Its just on my floor I'll have a pt on Metoprolol, Lisinopril, and Norvasc all at once and NO parameters. So when my preceptor says hold Lisinopril on one pt then next time hold the metoprolol it has me confused. I had a pt a few days ago with a BP of 178/87 but HR in 50s/60s. The doc wrote for 0.1mg Clonidine and 20mg of Lisinopril, knowing the HR, and said to give them now. Plus Vasotec PRN with parameters. Anyway, after the doc left I took the pressure again before I went to give the meds and it was 125/75. Okay....so now I held the meds. At lunch, it was 141/103. I spoke to my preceptor and she said give the Clonidine and Lisinopril. Gave it and an hour later he was 95/55 with HR in the 40s and 30s. Now I called the doc and we had to bolus the pt. I felt frustrated. Is this just the case sometimes? Crazy BP's drive me crazy as a newbie!! I just don't want to hurt anyone.

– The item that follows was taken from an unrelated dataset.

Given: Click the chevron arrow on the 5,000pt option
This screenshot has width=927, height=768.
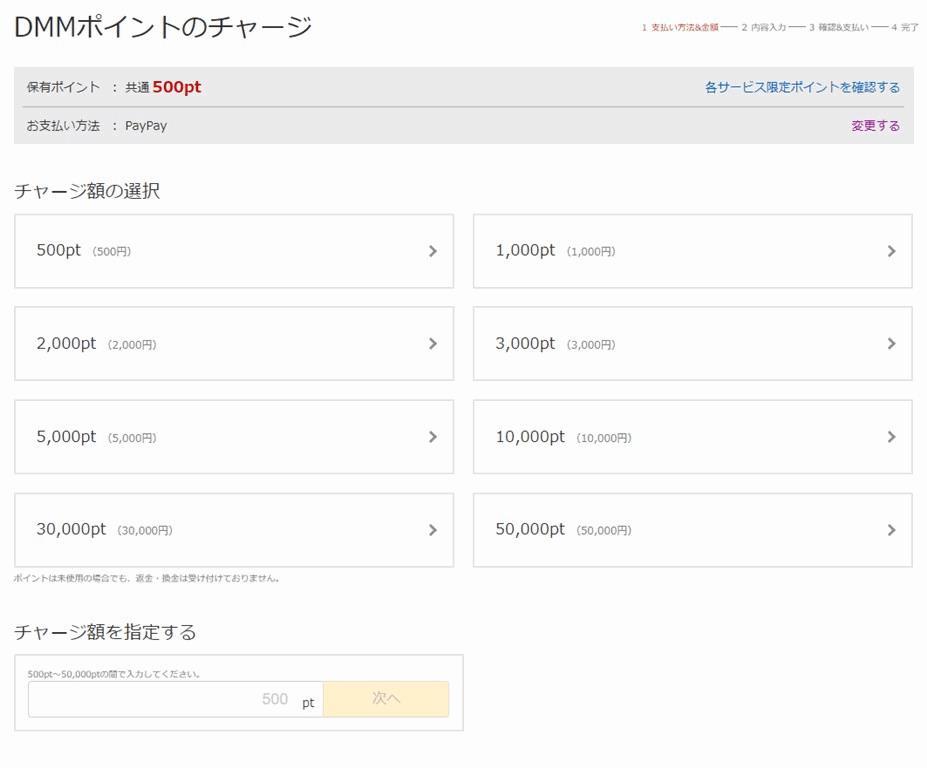Looking at the screenshot, I should [432, 437].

Specializes in cardiac stepdown, pre-hospital.

I find it helps to know why they are on each medication. Is the EF low? Am I trying to increase cardiac output or coronary perfusion? How have they tolerated the meds in the past? Am I trying to keep them in sinus rhythm?

I hold Metoprolol all the time. If my patients systolic is 102 then I hold it. I once bottomed out a patient because she INSISTED that I give her BP med anyways. She said that she took it at home, had a history of a MI and had been on that BP med for years. I gave it to her (with the permission of the charge) and ended up with a low BP and a HR in the 50's. That was Coreg 6.25, which my charge with a cardiac background, said should be fine because it was a low dose. The Dr. was angry at me in the a.m. because the charge told me to tell him what happened and it made me look irresponsible because I gave it. It does get tricky but I work in LTAC. I get a lot of cardiac patients and with the exception of the one lady I just discussed, I have never been in trouble for holding a cardiac med. I put the BP/HR on the Mar and move on.

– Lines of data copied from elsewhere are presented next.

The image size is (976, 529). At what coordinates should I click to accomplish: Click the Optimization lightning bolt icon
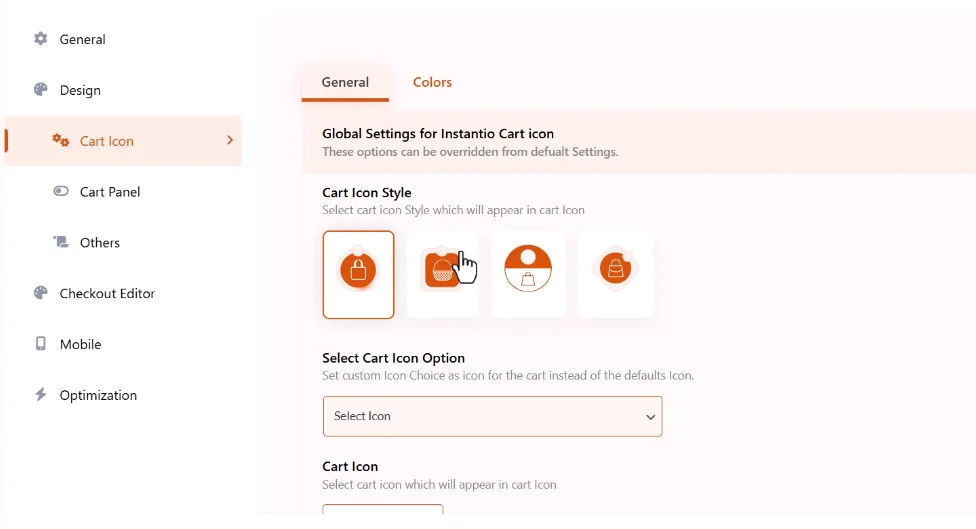tap(40, 395)
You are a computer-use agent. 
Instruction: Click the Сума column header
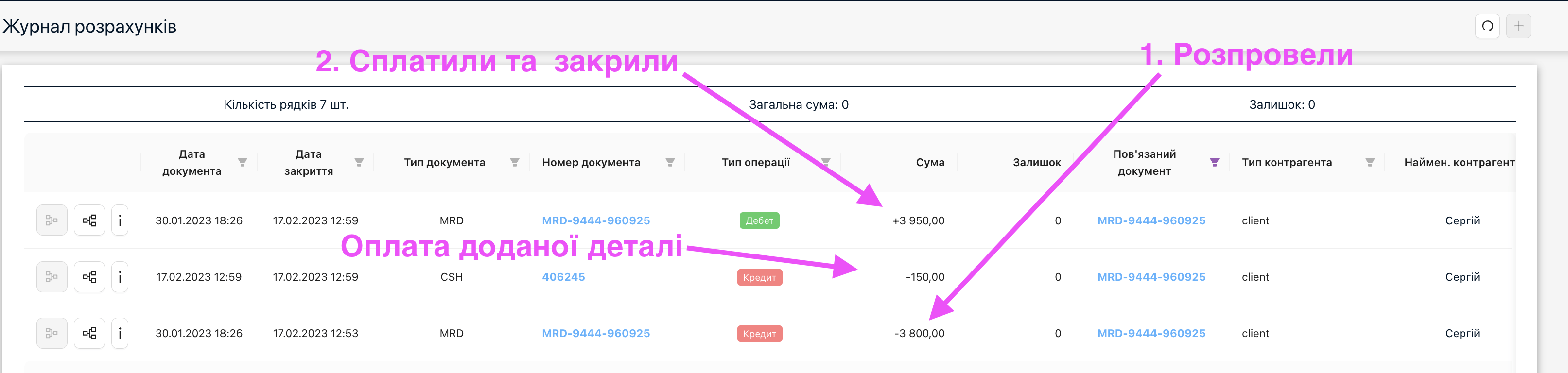click(929, 163)
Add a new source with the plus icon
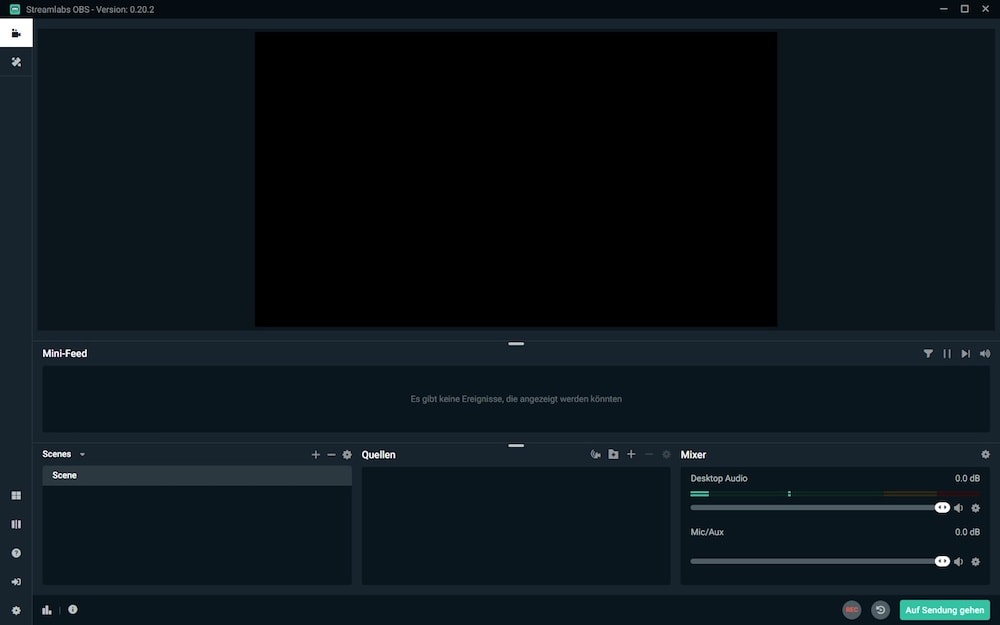 [x=631, y=453]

If the patient is in there for unstable BP/heart rate, there may be a bunch of chaotic readings until the meds get straightened out. :) Sometimes it will be sort of nuts- but the rationale should be consistent - imo :up:

If the docs have not left me parameters (I work on a surgical unit, not cardiac), and I have any question (SBP around 100 or so), I always call them. I have never had a doc get irritated with me about it. If I call enough they usually just give me a telephone order for parameters anyway. I figure its better to call than to give it, bottom the pt out, and then have to deal with that. They will usually tell me which ones told hold and which to give as well (Like give the beta blocker because the HR is fine, but hold Clonidine or whatever).

I used to get annoyed when I have a BP med to give that's "Hold for systolic less than or equal to 100." and a systolic of 102.

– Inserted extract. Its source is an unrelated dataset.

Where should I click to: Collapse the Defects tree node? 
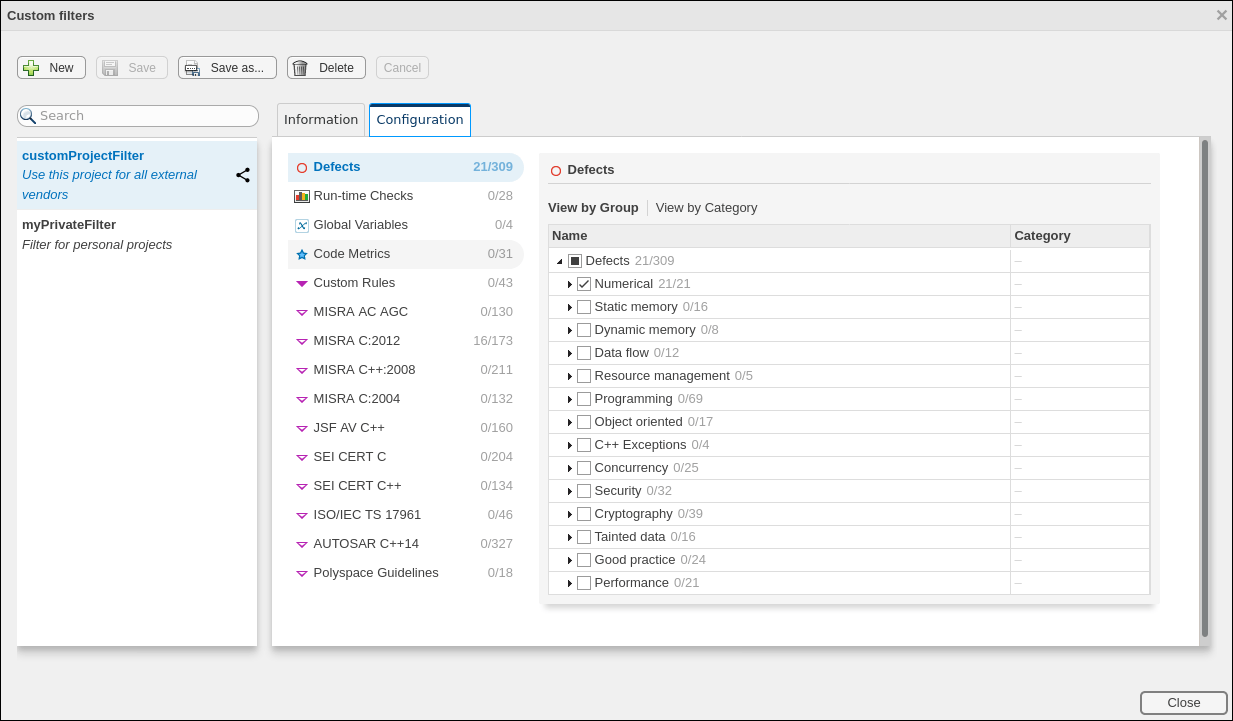coord(560,260)
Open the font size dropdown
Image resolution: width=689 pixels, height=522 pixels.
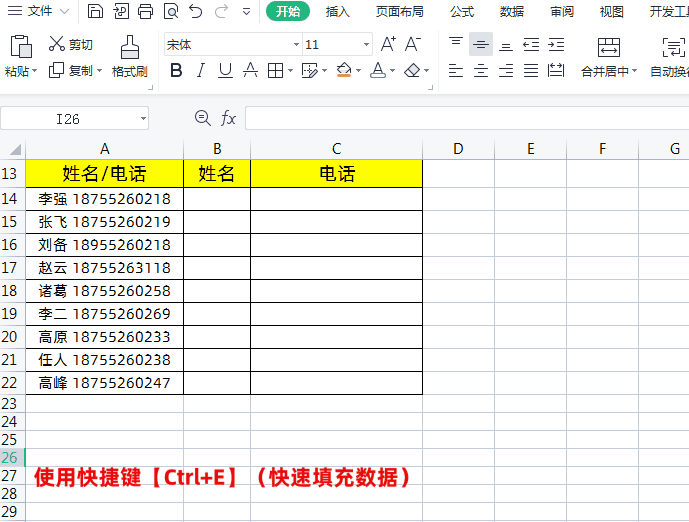coord(366,44)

What I do is look at the patient's vital's history and trend (how did he previously handle the drug?) and consider the big picture. Then think about the actual order - if the parameters are low, they're low, and that's how the doc set them, and if you give the medication you're 100% in the clear. Not sure, call the doc and ask if he wants to keep the same parameters.

Specializes in ER, progressive care.

When in doubt...call the doctor and ask. And ask them for parameters. Typically they are held if the HR is

For antihypertensives, such as clonidine or hydralazine, that is at the discretion of the physician. You need to ask for parameters. I have seen parameters for clonidine to only give if SBP >160 as well as SBP >165. For hydralazine, I have seen orders stating to give is SBP >160 and/or DBP >100; I have seen orders to only give if SBP >180 and/or DBP >110.